Task objective. Search the data for the word "height". Reproduce every line where it is found.
+++ Records +++
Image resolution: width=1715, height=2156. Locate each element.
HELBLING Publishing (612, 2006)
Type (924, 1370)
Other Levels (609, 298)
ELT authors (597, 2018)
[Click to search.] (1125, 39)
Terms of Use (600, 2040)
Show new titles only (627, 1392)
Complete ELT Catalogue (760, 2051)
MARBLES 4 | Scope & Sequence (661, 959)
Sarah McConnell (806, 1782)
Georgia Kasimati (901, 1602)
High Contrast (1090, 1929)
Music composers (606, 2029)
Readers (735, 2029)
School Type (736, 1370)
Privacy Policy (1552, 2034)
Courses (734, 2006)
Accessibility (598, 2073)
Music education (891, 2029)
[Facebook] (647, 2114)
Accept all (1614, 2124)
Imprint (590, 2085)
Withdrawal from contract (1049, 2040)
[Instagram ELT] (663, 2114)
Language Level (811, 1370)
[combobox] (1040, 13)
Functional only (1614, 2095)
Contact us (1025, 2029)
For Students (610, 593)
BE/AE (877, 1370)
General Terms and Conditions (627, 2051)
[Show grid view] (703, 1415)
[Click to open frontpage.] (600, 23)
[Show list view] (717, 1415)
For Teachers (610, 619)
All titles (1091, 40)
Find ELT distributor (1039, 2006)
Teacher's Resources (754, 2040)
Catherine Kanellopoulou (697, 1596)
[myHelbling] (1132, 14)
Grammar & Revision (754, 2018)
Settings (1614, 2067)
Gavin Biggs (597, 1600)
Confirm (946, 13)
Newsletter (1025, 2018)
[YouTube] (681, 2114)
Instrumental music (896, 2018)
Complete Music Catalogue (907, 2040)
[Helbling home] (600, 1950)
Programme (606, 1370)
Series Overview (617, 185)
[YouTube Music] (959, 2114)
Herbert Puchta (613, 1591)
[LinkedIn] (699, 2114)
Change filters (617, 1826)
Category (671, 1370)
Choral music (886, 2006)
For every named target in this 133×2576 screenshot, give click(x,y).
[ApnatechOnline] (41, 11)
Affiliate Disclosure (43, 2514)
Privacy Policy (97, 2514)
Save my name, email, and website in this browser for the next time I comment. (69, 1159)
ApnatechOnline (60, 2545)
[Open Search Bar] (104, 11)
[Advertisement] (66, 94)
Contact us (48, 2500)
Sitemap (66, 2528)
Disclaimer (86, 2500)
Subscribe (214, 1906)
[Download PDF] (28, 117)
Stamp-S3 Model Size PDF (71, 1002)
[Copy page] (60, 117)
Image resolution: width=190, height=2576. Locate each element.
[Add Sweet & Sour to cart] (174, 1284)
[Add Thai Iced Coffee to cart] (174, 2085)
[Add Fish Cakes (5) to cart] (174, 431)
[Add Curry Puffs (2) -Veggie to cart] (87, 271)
+++
Result of the task.
Image resolution: width=1715, height=2156. Locate each element.
Image resolution: width=190, height=2576. Locate each element.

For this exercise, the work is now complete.